Pour la période moderne:
Après avoir passé l'un des deux magnifiques ponts de Lisbonne, (Celui du 25 d'abril ou Vasco de Gama) n'oublier pas de faire un tour o l'Oceanarium, même si il n'est plus le plus grand d'Europe, il reste l'aquarium le plus original. Construit à l'occasion de l'Expo 98, ça vaut le détour.

+ Des trucs à savoir:

-Si vous êtes en Angleterre, n’oublier pas de leurs rappeler que s’ils boivent du thé, c’est grâce au Portugais. C’est la Reine de Bragança, qui apporta cette coutume en Angleterre.
D’ailleurs à New York, le quartier du Queens, a été appelé comme ça pour lui rendre hommage.

-Le Portugal est le plus vieille Etats-nation d’Europe, qui datte de 1139, (350 avant l’Espagne)

-Au quinzième siècle, les Portugais inventèrent la Caravelle, et de nombreux instruments de navigation, qui ont permis au Portugais et aux Espagnoles de partir à la découverte du monde.

-Les mots français d’origine portugaise : acajou, ananas, banane, baroque, caramel, caravelle, coco, iguane, jaguar, jonque, mangue, mousson, nègre, pagode, paillote, sargasse, toucan, véranda, zèbre.

- les termes de navigation "bomborde" et "estiborde" (gauche et droite) viennent aussi du portugais.

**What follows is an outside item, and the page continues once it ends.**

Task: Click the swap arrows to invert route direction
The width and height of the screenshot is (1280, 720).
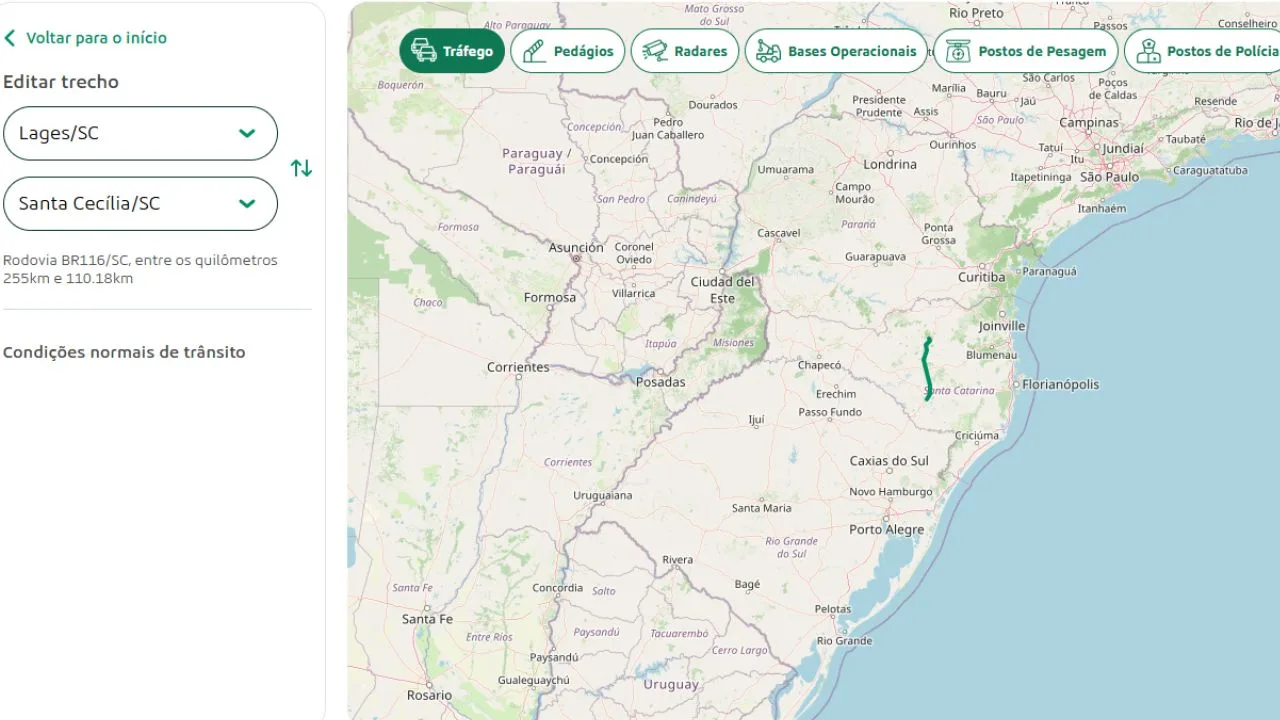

Quand on descendait la côte africaine, le "bon bord" était où il y avait de la terre (l'Afrique) l'autre était le "borde extérieur"

+ De bons moments:
La vallée do Douro et son bon vin, o Geres et ses paysages, Os Pauliteiros de Tras os montes, Uma sopa Dorada a Viana do Castelo, chateau de Don Aphonso Henriques à Guimaraes. Se taper toutes les marches de Bom Jesus, A casa Oriental (magasin de morue) a Porto, la musique das tunas de Coimbra, la Plage de Sao Pedro de Moel, déguster des Traveseiros a Sintra, A Festa de Sao Antonio a Lisbonne, Le marché au Poisson de Setubal, les chevaux du ribatejo, Le temple d’Evora, La vue de Monsaraz,Les chants des groupes d’hommes de L’Alentejo, les couleurs de Lagos,L’île de Tavira, As Furnas des Açores et le pain de madère…

Et tant d’autres choses…

C’est à toi maintenant, si tu veux rajouter des choses qui te tiennent à coeur…

Bisous,
Andrea.



PS : Désolé pour les fautes ou les moments ou je m’emporte un peu trop, mais quand c’est le cœur qui parle, on en oublie parfois la raison.